● **TASK INSTRUCTIONS**
1/ In the interview on religious differences between the US and the UK, for how long has religion and belief been at the forefront of the British Council's civil society work in the U.S.?
2/ Continue the interview on religious differences between the US and the UK from the point where it stops.

==== TEXT PROVIDED

The Anglo-American ‘Special Relationship’ is grounded in a shared history and language and in cultural similarities. What does it mean then that, according to a new report from the British Council, “the characteristics of religious identification and practice substantially differs across the two countries”? Sophie Stuart-Menteth, a graduate student at Cambridge University, interviewed report author Gerald FitzGerald to explore these differences and their implications.
Religion & Diplomacy: Tell us a bit about the origins of the report. What prompted this survey?
Fitzgerald: Because of our specific interest in religion and belief and our core mission to strengthen transatlantic ties, we thought that this would be an interesting and productive area. There’s also a dearth of comparative US-UK surveys that examine religion and belief and it provided an opportunity to revisit and amplify the findings of our history of convening transatlantic expertise at the intersection of religion and international affairs.
In the U.S., religion and belief has been at the forefront of the British Council’s civil society work for more than a decade. The Bridging Voices project, which I manage out of our office in Washington, D.C., has been an important component of that work. There is also currently a push to mainstream religion and belief, when it’s appropriate to do so, across the British Council’s global network.

========
==== EXTRACTED RECORDS

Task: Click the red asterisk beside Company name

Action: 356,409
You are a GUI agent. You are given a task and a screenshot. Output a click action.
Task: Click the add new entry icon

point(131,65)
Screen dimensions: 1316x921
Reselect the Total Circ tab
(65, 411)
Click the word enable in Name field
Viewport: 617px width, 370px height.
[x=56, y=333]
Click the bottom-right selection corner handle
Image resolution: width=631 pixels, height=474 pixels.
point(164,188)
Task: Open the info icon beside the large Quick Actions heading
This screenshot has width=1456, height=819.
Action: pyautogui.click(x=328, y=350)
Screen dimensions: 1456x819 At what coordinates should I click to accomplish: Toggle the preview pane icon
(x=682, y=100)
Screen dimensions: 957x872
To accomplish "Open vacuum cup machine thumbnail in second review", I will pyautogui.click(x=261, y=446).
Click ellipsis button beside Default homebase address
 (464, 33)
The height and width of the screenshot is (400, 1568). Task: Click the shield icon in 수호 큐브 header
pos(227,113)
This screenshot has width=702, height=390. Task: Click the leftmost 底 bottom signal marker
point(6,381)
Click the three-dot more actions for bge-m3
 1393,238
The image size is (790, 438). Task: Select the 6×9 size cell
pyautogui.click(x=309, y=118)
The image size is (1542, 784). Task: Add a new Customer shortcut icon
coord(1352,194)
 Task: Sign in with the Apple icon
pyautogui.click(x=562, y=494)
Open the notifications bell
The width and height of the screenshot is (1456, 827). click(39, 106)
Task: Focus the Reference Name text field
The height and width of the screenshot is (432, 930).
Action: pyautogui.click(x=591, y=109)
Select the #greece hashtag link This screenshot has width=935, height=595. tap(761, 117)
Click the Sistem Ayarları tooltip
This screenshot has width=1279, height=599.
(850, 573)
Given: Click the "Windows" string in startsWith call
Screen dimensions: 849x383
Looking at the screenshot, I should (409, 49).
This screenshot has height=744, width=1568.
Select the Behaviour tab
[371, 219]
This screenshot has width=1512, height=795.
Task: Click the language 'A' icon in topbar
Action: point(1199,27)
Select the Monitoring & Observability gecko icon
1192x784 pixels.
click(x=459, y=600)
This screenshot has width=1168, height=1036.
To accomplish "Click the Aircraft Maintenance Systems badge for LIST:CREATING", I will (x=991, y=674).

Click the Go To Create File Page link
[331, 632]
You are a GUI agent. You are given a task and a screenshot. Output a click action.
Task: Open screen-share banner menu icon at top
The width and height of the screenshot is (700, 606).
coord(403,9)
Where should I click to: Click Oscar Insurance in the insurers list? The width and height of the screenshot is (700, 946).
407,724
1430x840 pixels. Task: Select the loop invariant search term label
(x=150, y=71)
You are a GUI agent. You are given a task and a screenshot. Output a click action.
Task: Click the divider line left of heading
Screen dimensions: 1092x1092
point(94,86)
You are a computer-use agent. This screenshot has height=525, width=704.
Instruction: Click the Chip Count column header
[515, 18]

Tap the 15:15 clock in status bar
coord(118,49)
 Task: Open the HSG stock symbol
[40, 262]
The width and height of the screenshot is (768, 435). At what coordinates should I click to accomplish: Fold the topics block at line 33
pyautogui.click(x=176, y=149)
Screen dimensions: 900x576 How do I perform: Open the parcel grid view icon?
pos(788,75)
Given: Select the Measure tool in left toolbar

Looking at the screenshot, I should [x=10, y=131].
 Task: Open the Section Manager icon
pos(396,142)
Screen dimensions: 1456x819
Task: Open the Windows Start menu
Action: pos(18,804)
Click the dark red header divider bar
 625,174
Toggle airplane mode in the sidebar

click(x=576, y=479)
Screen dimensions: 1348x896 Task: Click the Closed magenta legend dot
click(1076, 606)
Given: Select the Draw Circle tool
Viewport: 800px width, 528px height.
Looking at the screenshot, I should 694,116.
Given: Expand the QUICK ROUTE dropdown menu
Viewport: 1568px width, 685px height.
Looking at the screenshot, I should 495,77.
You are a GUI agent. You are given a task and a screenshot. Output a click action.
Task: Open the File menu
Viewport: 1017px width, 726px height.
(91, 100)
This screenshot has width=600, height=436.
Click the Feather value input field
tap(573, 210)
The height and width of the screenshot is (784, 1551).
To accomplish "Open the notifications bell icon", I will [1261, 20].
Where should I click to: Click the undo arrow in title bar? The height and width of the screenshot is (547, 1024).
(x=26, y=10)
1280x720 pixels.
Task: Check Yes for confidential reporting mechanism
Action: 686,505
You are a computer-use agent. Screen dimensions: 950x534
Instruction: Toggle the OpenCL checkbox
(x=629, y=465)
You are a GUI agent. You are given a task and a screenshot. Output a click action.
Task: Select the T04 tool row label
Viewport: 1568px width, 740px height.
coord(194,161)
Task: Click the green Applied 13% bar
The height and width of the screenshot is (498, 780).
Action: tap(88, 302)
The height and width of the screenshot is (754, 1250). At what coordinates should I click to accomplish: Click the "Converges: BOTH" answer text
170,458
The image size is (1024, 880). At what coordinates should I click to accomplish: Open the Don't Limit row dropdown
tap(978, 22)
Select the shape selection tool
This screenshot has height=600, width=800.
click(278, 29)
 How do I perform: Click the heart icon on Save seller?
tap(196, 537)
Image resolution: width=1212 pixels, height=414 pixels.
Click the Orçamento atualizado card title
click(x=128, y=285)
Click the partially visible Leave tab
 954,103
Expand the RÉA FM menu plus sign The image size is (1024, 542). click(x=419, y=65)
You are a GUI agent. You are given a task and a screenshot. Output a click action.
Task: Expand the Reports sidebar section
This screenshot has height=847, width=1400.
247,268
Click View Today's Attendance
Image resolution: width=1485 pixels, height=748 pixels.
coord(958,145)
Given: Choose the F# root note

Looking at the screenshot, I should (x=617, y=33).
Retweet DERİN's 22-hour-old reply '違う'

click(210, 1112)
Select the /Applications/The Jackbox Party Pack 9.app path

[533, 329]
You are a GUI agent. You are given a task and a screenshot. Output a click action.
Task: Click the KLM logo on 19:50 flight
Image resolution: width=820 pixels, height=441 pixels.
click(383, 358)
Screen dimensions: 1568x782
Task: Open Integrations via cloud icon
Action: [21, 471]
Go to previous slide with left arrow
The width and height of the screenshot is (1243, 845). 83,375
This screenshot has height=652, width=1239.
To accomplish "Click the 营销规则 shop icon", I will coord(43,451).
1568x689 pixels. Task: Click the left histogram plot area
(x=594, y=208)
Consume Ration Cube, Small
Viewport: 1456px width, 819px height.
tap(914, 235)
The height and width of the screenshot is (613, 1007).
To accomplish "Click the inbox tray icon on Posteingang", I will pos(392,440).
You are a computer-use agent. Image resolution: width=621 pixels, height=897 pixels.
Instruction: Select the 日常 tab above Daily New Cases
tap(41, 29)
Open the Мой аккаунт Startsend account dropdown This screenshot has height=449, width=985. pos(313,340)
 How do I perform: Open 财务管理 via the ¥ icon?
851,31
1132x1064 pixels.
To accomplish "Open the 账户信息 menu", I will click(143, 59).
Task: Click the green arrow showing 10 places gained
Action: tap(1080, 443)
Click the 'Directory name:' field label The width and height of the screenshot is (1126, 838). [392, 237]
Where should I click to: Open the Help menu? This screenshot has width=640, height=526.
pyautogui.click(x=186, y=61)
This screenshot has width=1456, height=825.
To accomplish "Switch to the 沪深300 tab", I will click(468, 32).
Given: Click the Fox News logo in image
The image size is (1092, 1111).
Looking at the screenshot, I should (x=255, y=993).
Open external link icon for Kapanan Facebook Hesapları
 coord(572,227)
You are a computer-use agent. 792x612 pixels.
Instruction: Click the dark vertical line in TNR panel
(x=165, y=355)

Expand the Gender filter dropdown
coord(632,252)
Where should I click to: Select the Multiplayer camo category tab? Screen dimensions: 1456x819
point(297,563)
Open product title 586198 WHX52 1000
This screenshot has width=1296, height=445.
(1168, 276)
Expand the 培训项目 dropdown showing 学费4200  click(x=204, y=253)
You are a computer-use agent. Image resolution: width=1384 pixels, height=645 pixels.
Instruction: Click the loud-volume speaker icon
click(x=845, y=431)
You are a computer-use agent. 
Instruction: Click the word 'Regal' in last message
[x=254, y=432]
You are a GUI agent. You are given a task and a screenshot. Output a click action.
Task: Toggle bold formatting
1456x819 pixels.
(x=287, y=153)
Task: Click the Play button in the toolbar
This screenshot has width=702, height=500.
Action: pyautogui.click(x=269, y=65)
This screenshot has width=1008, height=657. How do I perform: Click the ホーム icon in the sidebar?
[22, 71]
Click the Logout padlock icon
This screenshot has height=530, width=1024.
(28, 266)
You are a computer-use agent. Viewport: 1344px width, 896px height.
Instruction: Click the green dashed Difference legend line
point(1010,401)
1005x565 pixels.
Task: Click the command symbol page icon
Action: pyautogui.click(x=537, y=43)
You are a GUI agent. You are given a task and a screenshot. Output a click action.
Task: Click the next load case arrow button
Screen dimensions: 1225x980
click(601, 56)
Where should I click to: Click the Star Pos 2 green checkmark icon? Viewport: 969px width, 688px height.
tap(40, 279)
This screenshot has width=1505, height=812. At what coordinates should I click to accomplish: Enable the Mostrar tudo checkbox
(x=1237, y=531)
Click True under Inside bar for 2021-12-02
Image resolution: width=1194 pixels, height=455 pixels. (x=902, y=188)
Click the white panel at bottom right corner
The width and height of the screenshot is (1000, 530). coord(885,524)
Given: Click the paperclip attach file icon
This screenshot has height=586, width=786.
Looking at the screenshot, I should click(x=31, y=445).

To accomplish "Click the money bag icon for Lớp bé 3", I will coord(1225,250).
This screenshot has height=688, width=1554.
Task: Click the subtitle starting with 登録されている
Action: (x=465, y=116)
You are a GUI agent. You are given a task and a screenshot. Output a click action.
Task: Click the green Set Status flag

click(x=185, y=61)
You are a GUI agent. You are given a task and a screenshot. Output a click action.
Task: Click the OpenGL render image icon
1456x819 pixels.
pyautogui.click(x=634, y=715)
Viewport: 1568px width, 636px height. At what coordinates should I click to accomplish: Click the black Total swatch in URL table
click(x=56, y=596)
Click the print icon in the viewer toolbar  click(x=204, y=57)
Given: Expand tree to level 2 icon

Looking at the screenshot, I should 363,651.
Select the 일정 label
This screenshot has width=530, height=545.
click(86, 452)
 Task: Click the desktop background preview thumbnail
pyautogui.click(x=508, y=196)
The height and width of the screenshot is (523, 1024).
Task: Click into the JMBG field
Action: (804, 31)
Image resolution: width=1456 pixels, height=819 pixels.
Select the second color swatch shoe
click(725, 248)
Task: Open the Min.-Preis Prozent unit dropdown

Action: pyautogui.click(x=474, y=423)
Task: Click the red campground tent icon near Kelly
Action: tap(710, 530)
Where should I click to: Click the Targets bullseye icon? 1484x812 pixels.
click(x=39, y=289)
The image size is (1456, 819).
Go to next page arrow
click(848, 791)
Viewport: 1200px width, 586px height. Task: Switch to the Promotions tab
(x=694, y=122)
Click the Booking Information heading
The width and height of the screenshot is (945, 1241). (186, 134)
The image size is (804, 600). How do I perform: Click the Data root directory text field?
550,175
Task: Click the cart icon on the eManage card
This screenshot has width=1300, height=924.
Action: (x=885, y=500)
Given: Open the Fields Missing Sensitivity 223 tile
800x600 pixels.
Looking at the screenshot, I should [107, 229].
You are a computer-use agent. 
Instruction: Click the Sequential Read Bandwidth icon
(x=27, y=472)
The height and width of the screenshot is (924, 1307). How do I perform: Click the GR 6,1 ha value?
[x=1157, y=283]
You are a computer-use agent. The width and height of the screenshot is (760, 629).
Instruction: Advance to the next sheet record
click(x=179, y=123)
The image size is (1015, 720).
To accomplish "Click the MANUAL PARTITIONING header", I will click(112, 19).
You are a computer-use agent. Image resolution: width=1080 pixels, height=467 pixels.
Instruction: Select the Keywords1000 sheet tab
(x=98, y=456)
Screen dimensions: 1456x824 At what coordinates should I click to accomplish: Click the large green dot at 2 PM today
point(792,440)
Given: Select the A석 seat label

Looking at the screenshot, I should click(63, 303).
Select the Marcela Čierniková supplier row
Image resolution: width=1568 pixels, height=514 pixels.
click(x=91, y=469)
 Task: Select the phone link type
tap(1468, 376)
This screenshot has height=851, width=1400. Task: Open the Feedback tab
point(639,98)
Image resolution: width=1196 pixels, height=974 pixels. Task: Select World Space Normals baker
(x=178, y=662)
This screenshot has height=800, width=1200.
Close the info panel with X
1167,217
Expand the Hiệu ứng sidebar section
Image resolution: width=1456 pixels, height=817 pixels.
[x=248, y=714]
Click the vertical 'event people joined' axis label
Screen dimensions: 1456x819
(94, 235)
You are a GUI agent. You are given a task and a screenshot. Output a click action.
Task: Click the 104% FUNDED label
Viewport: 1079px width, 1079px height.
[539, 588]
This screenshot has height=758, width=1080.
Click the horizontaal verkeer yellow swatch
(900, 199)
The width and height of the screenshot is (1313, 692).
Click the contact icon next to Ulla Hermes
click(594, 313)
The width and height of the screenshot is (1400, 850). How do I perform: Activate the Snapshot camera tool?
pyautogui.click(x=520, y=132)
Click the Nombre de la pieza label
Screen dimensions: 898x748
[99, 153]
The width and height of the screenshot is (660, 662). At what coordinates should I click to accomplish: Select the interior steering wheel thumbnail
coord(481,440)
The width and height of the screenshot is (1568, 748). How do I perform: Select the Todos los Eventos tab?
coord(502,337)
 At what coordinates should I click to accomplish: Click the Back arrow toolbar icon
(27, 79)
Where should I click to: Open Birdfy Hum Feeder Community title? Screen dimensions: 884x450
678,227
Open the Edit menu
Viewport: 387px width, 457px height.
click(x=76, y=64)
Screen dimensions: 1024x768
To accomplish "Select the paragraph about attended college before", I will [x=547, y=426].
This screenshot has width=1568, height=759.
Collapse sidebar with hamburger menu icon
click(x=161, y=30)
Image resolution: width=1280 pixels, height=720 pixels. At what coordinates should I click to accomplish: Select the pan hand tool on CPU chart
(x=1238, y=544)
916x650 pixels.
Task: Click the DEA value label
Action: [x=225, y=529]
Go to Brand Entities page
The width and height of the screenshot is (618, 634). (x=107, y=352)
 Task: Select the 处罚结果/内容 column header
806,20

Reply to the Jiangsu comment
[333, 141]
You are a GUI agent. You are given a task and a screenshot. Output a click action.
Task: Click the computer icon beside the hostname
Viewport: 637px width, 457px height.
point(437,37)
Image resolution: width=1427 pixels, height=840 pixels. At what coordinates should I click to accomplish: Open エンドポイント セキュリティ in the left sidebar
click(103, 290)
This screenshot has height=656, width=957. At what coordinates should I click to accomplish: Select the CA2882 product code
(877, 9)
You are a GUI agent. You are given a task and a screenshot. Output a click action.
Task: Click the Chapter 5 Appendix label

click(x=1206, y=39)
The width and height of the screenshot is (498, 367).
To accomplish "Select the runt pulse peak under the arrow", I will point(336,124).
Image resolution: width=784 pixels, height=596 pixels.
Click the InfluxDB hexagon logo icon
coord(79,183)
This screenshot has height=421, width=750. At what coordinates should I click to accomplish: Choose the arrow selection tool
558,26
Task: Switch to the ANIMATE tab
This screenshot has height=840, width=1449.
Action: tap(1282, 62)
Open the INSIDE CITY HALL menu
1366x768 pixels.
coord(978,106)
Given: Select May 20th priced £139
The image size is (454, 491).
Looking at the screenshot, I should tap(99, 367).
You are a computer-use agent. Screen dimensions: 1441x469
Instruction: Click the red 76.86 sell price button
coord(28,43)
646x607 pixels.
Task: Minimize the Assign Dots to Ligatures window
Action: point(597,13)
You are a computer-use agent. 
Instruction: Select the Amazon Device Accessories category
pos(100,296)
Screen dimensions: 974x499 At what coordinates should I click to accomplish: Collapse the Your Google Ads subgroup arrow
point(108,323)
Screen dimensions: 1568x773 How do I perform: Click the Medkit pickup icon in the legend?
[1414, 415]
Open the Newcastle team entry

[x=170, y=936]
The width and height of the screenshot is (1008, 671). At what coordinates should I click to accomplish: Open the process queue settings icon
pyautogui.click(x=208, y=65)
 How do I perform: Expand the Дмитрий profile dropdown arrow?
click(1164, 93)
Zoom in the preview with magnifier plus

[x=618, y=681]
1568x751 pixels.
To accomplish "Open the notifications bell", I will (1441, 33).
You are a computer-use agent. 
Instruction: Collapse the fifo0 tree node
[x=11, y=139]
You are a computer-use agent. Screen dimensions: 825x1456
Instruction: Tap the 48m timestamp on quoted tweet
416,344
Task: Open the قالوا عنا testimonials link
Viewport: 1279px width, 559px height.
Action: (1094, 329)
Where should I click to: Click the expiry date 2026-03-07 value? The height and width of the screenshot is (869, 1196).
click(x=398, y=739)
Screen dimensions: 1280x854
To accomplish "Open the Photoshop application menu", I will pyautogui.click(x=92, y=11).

========

● **RESULTS OF THE TASKS**
1/ For more than a decade.

2/
R&D: The figures relating to perspectives on the greatest threats to peace were fascinating. People in the UK are over twice as likely as those in the US to identify religious extremism as one of the top three threats (20% vs. 8%). Instead, the US seems to be more concerned with domestic issues, with one fifth picking racism, domestic terrorism, and political extremism (20%, 19%, 19%). Does this create potential tensions in any collaboration over religion policy?
Fitzgerald: People who have read the report have zeroed in on this. I think it points to two things: First, I think that religion has been constructed as being more problematic in the public sphere in Britain whereas, generally speaking, religion has been constructed in the American imaginary in a more positive fashion—especially as it forms an important part of the founding story of the American imagined community.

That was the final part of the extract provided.